- Work required -
In the records below, reproduce exactly the lines from the one containing "Select Corps principal section" through the one containing "Task: Launch the 智能机器人 robot app", both included, and omit the pictures.

- Data for processing -
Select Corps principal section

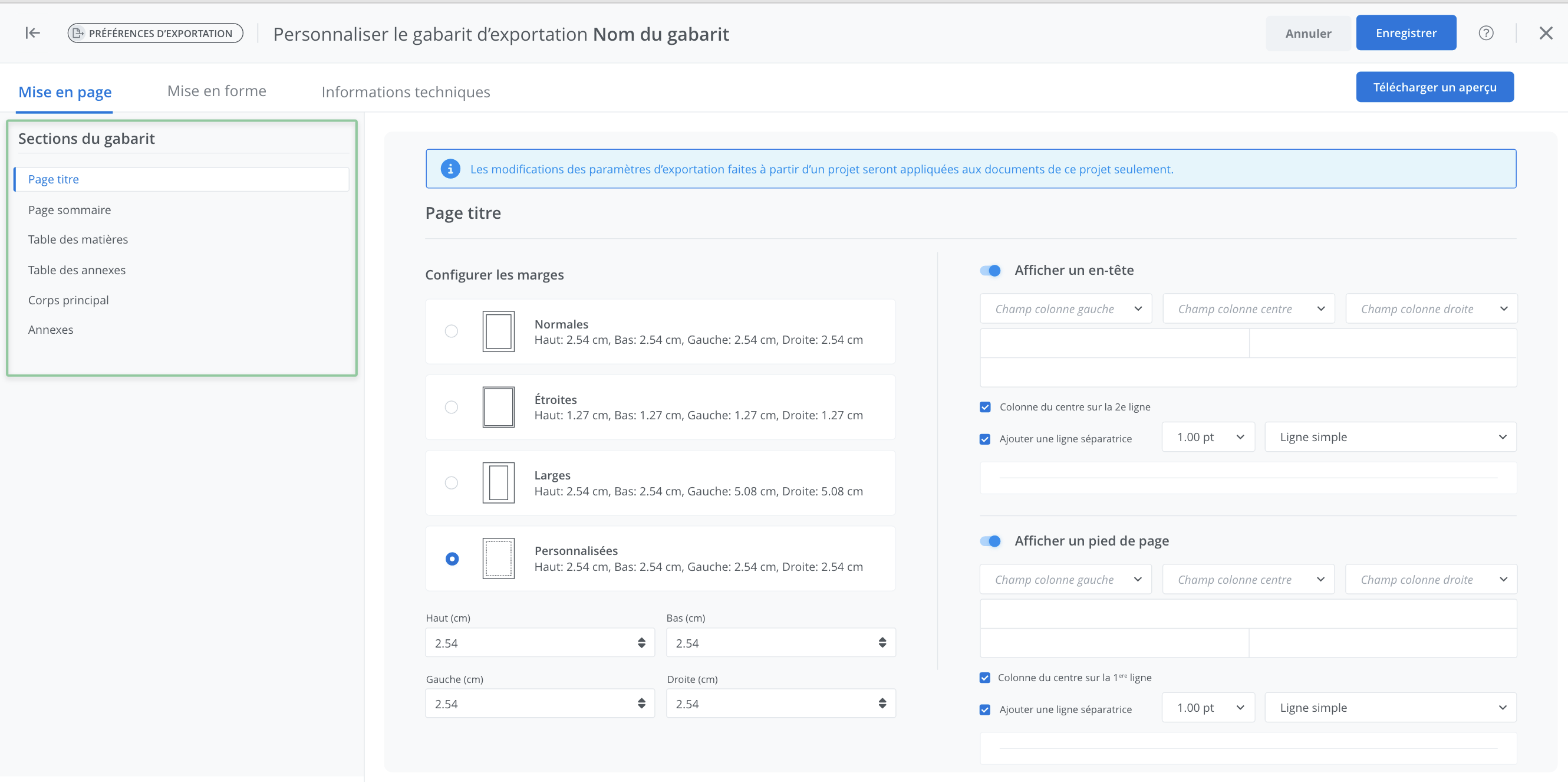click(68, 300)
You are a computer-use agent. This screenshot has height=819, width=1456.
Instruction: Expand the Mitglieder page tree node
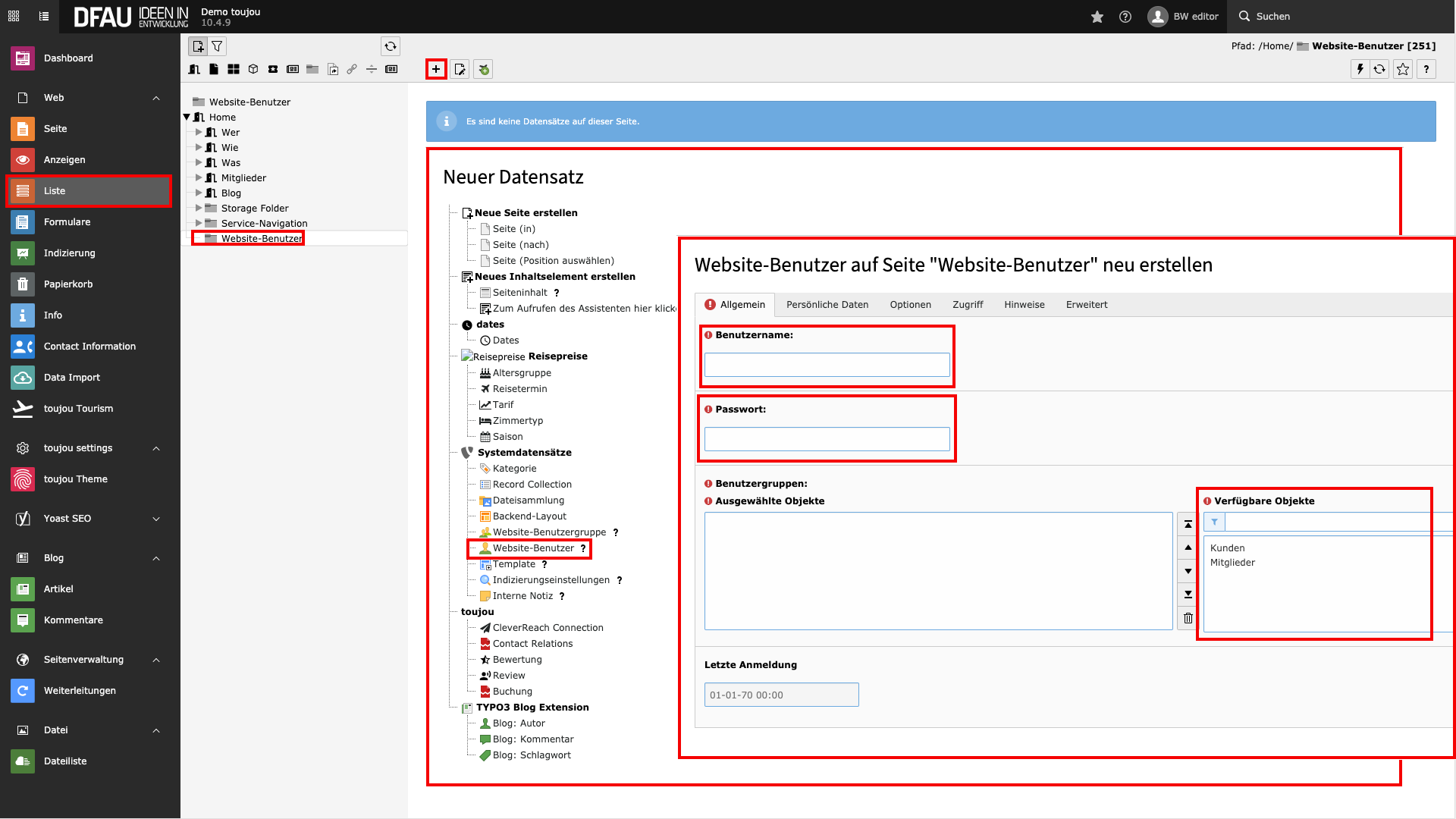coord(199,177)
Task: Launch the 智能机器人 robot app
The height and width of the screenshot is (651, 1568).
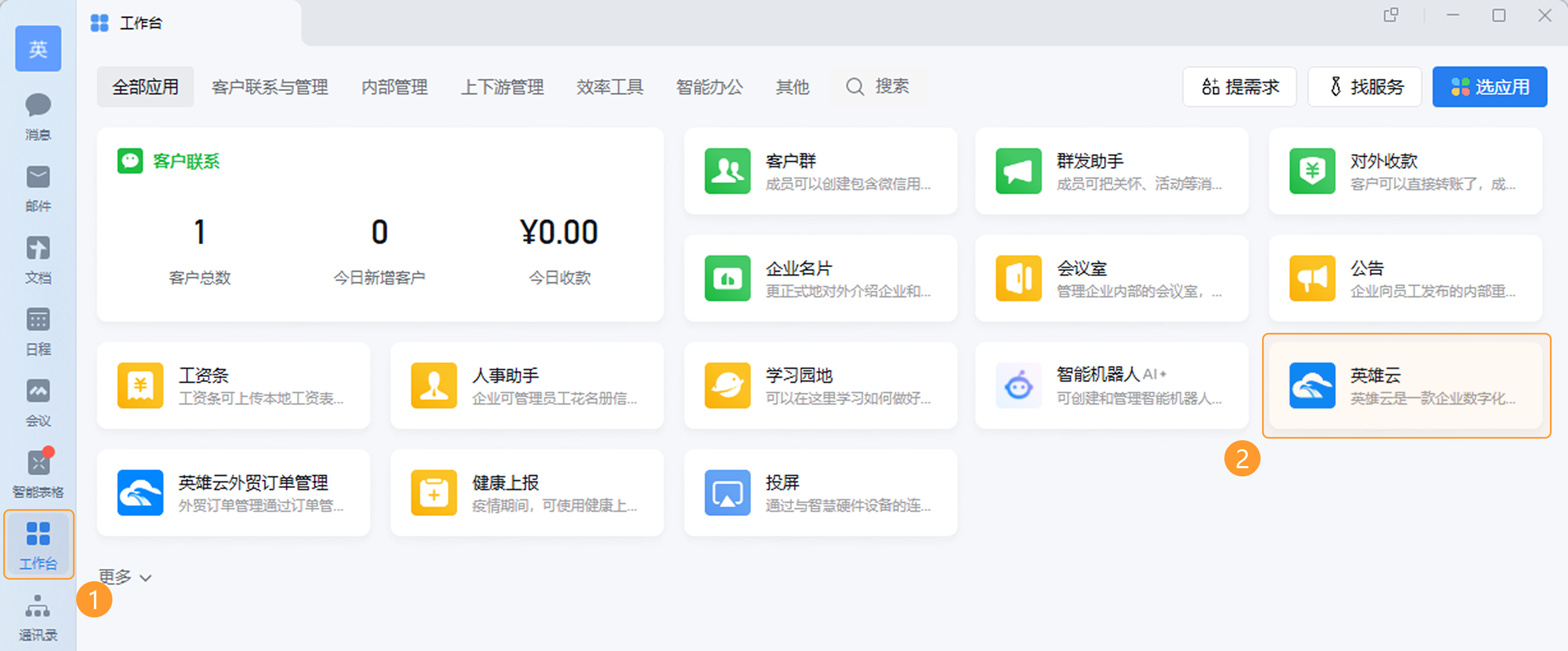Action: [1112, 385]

---

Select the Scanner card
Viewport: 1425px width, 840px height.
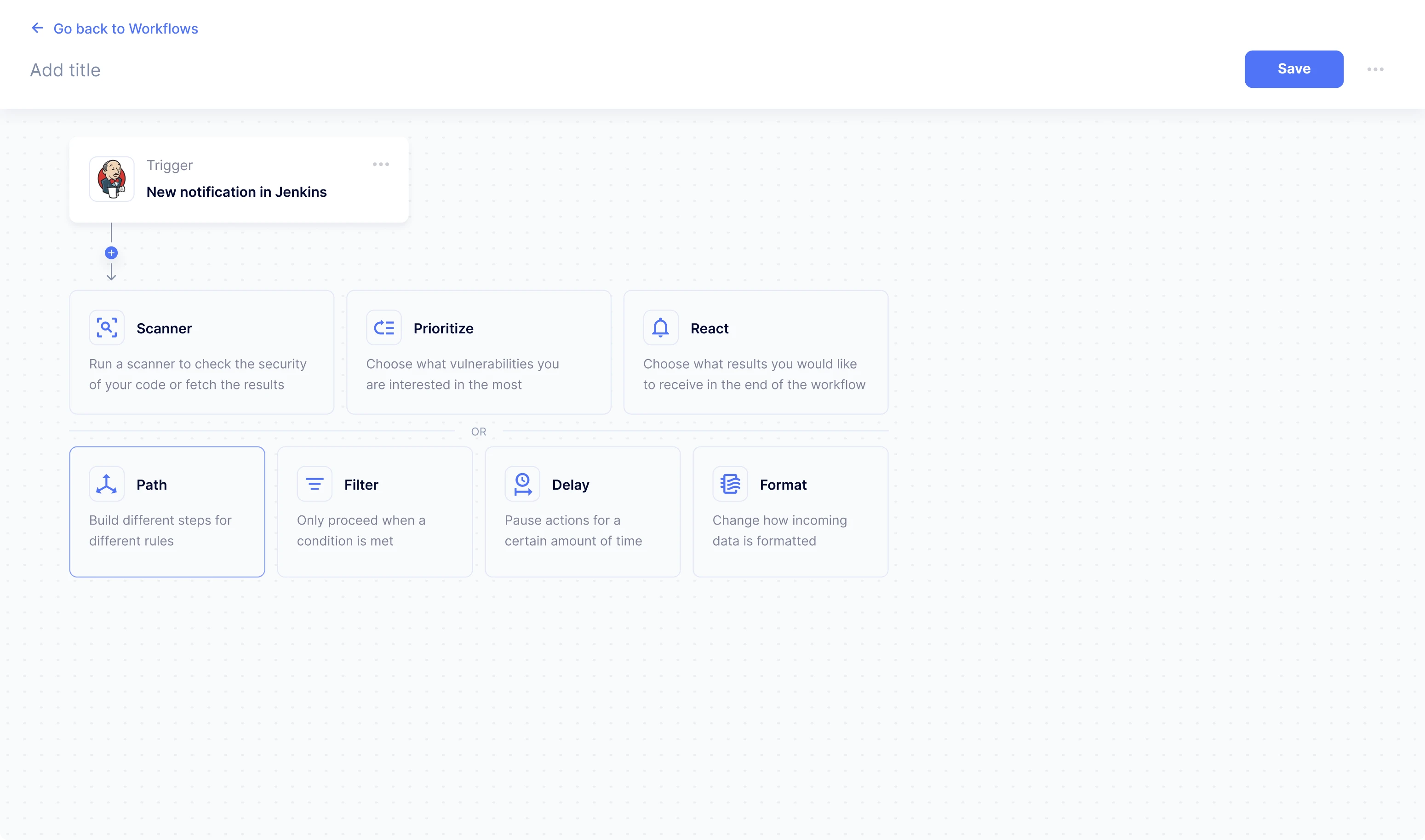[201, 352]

- Reply to the task -
Select Corps principal section

click(68, 300)
You are a computer-use agent. This screenshot has height=819, width=1456.
Instruction: Expand the Mitglieder page tree node
coord(199,177)
Task: Launch the 智能机器人 robot app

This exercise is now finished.